(WRITTEN REQUEST) Print each of the rows below word for word, leaving out the pictures.

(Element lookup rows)
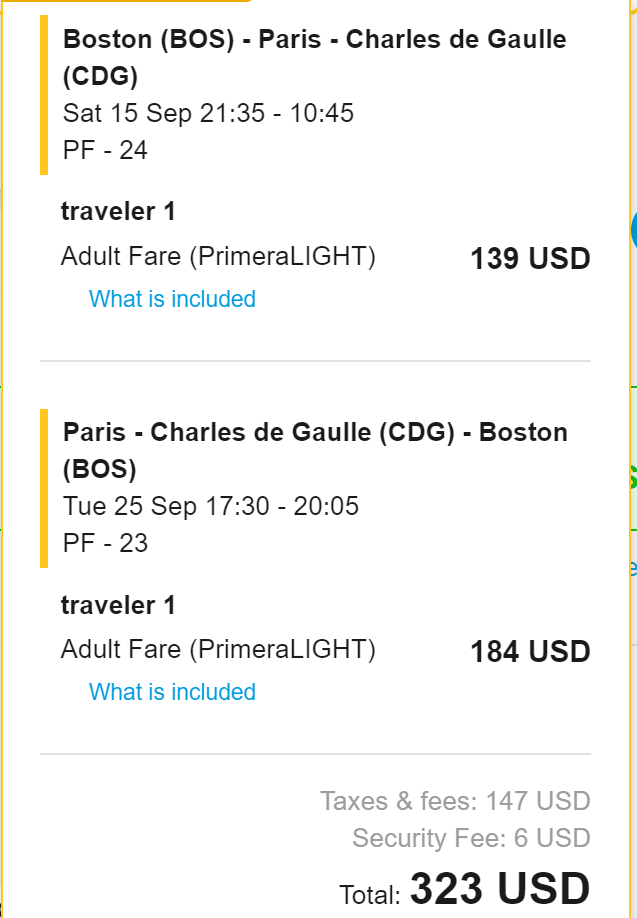Click flight number PF - 24
This screenshot has width=637, height=918.
click(x=105, y=150)
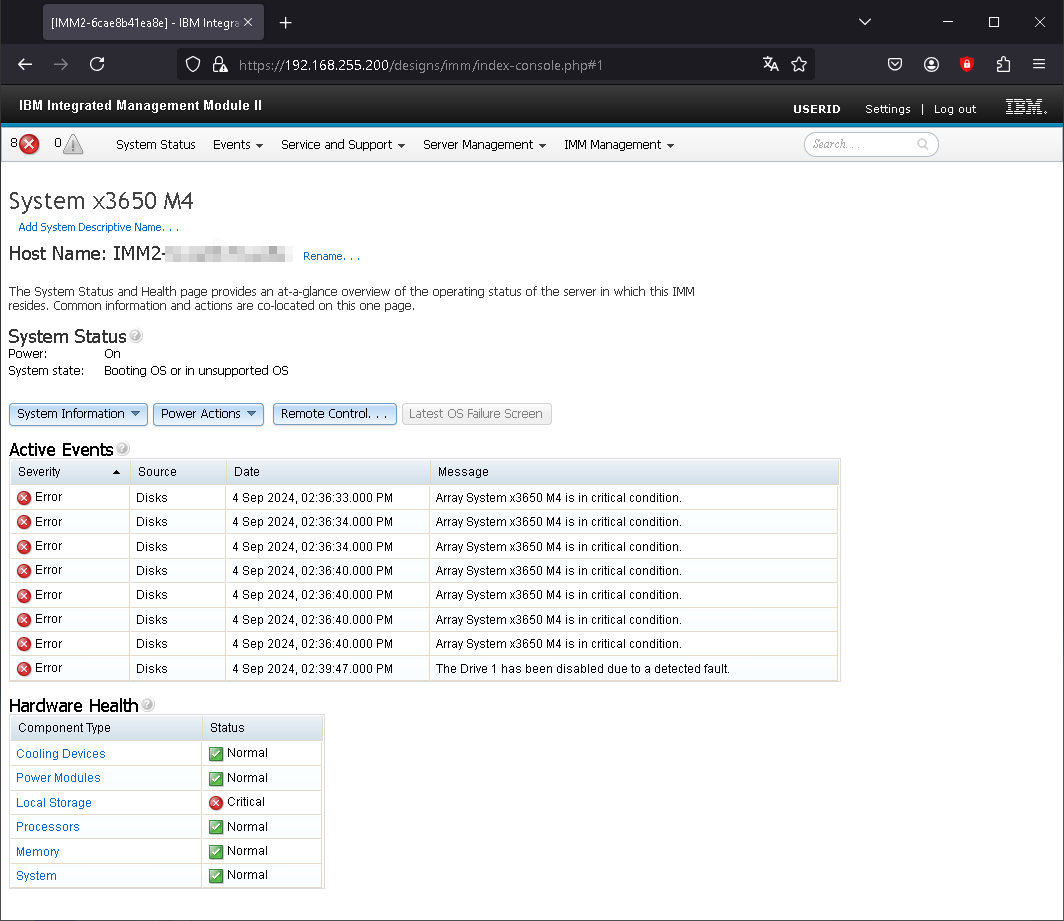1064x921 pixels.
Task: Open the Local Storage component link
Action: click(x=54, y=803)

(FULL SOLUTION)
Click flight number PF - 24
This screenshot has width=637, height=918.
click(x=105, y=150)
1064x921 pixels.
Task: Open the Local Storage component link
Action: click(x=54, y=803)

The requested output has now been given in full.